Required task 1 - Rewrite the entry on the Croatian comedy series from "Dnevnik velikog Perice (The" to "and his family.", changing "sequel" to "follow-up".
Required task 2 - According to the entry on the Croatian comedy series, on what date did the second season begin airing?
Required task 3 - Pick up the entry on the Croatian comedy series after its last sentence and keep writing.

Page -
++++

- Genre: Comedy
- Based on: One Song a Day Takes Mischief Away by Krešo Golik; Ivo Škrabalo; ; Iz dnevnika maloga Perice by Vjekoslav Majer;
- Country of origin: Croatia
- Original language: Croatian
- No. of seasons: 2
- No. of episodes: 12

Production
- Running time: 50 minutes

Original release
- Network: HRT 1
- Release: 8 March 2021 – present

Related
- One Song a Day Takes Mischief Away

= Dnevnik velikog Perice =

Dnevnik velikog Perice (The Diary of Big Perica) is a Croatian comedy television series that serves as a sequel to the 1970 film One Song a Day Takes Mischief Away. Taking place in 1964, about thirty years after the events of the movie, the series follows the titular character, Perica Šafranek (Živko Anočić), and his family.

The series premiered on 8 March 2021 on HRT 1, with the second season following on 2 December 2024.

++++

Data -
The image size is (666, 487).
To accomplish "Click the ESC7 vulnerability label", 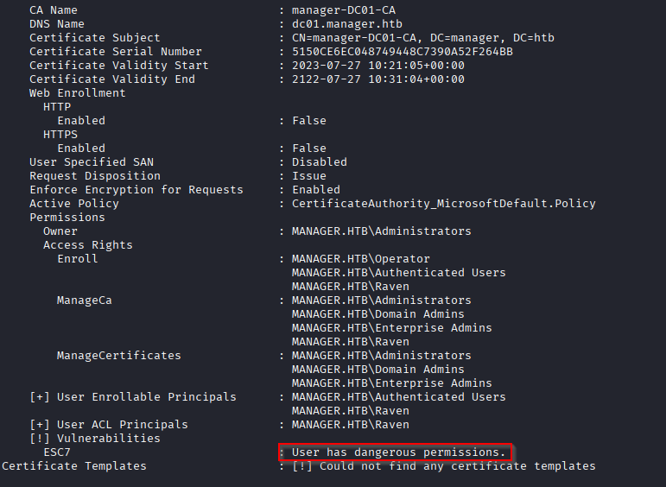I will pyautogui.click(x=57, y=452).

++++

Task output 1 -
Dnevnik velikog Perice (The Diary of Big Perica) is a Croatian comedy television series that serves as a follow-up to the 1970 film One Song a Day Takes Mischief Away. Taking place in 1964, about thirty years after the events of the movie, the series follows the titular character, Perica Šafranek (Živko Anočić), and his family.

Task output 2 - 2 December 2024

Task output 3 -
==Cast==
- Živko Anočić as Perica Šafranek
- Mirjana Bohanec Vidović as Ana Šafranek
- Csilla Barath Bastaić as Željka Šafranek Kostanjšek, Perica's wife
- Dušan Bućan as Josip Žnidaršič - Žnida, Perica's best friend
- Iva Babić as Nada Žegar-Šafranek, Music class teacher
- Nikola Kojo as Žegar
- Rade Šerbedžija as Eduard Eddy Füller (season 2)
- Branko Pjer Meničanin as Matić
- Goran Navojec as Karlo Bulić
- Lana Ujević Telenta as Mila Majher (season 2)
- Lana Meniga as Zdenka (season 2)
- Bernard Tomić as Vlado (season 2)
- Otokar Levaj as Eugen Fulir (season 2)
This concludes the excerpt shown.